**DESCRIPTION OF THE TASK:** Transcribe the data underneath exactly. No images belong in your version.

**EXTRACTED RECORDS:**
####

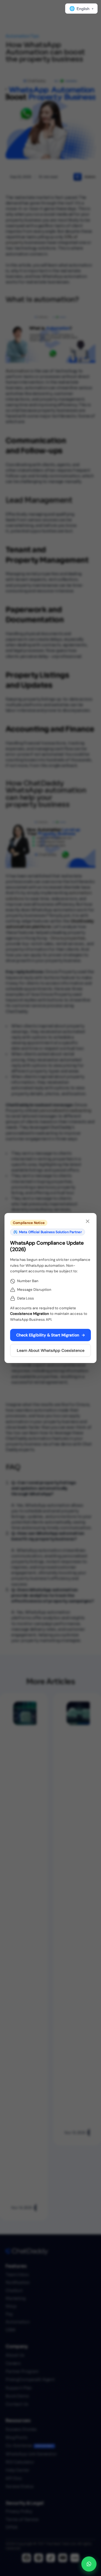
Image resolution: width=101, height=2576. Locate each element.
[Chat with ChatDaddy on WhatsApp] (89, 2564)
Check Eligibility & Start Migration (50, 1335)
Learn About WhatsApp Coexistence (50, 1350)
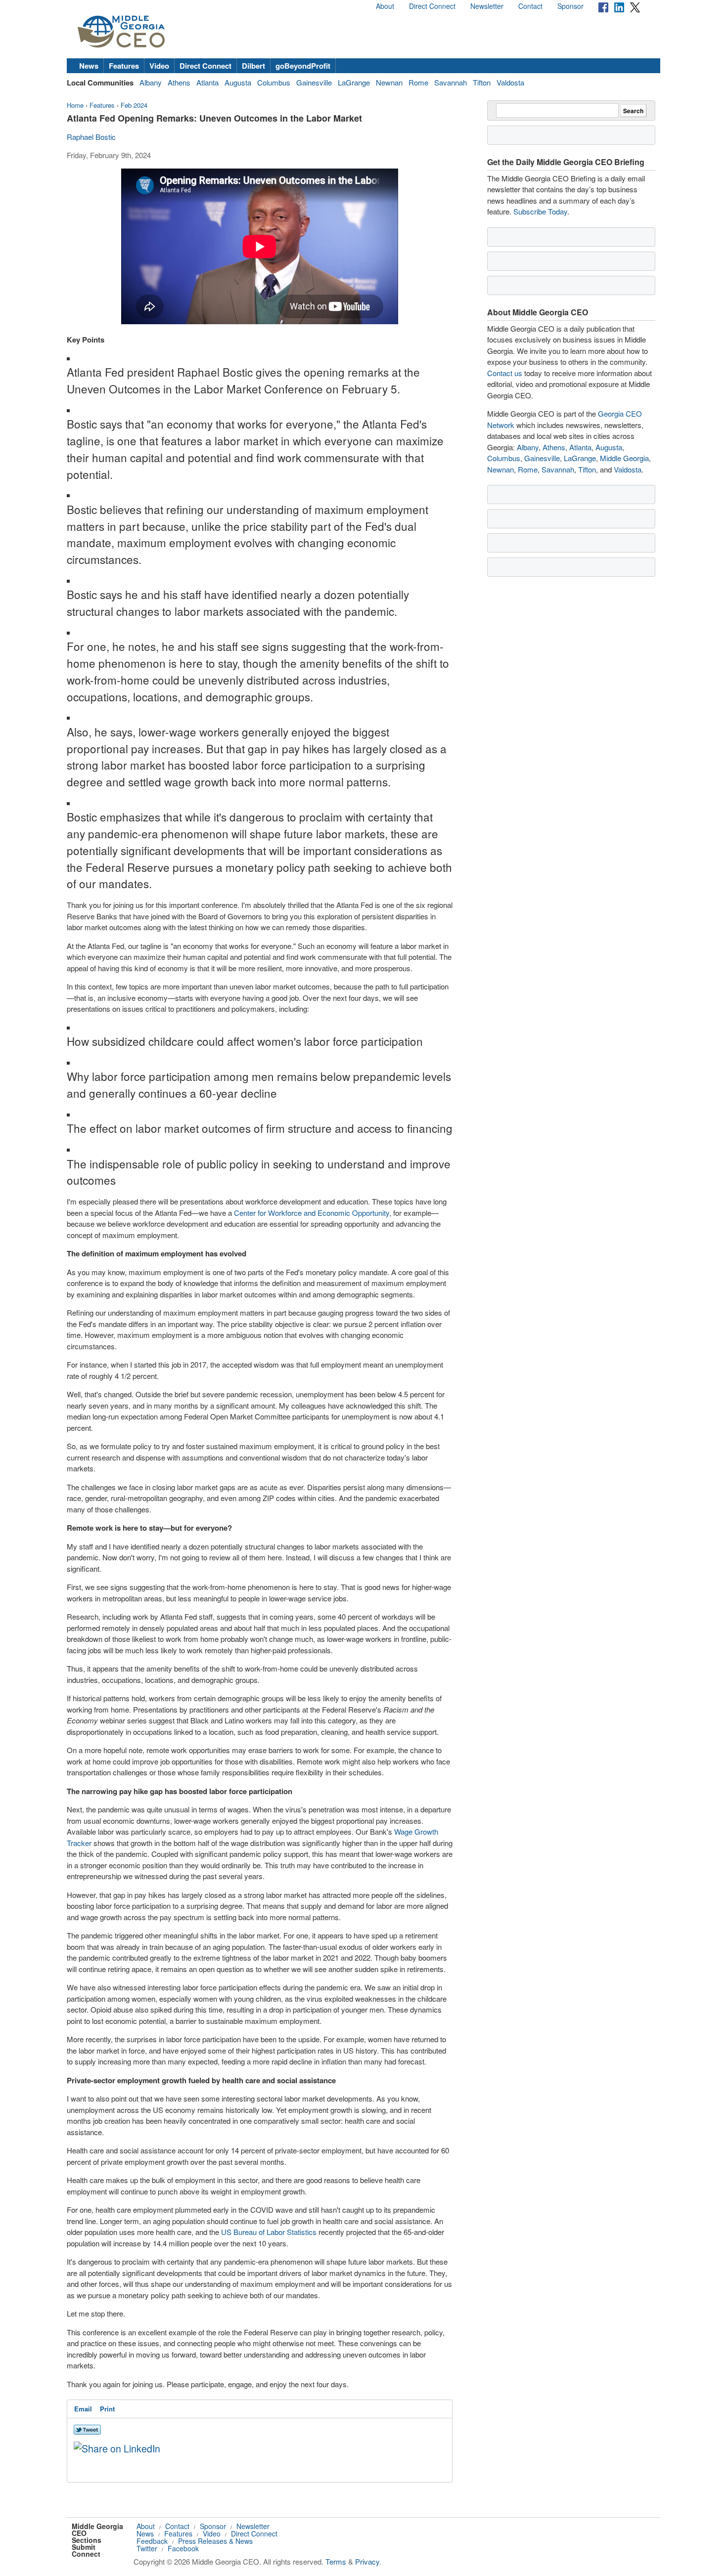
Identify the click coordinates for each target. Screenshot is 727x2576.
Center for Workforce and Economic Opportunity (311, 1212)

####

**SOLUTION:**
Image resolution: width=101, height=2576. Locate each element.
[Chat with ChatDaddy on WhatsApp] (89, 2564)
Check Eligibility & Start Migration (50, 1335)
Learn About WhatsApp Coexistence (50, 1350)
Identify the click coordinates for each target. Screenshot is 727x2576.
Center for Workforce and Economic Opportunity (311, 1212)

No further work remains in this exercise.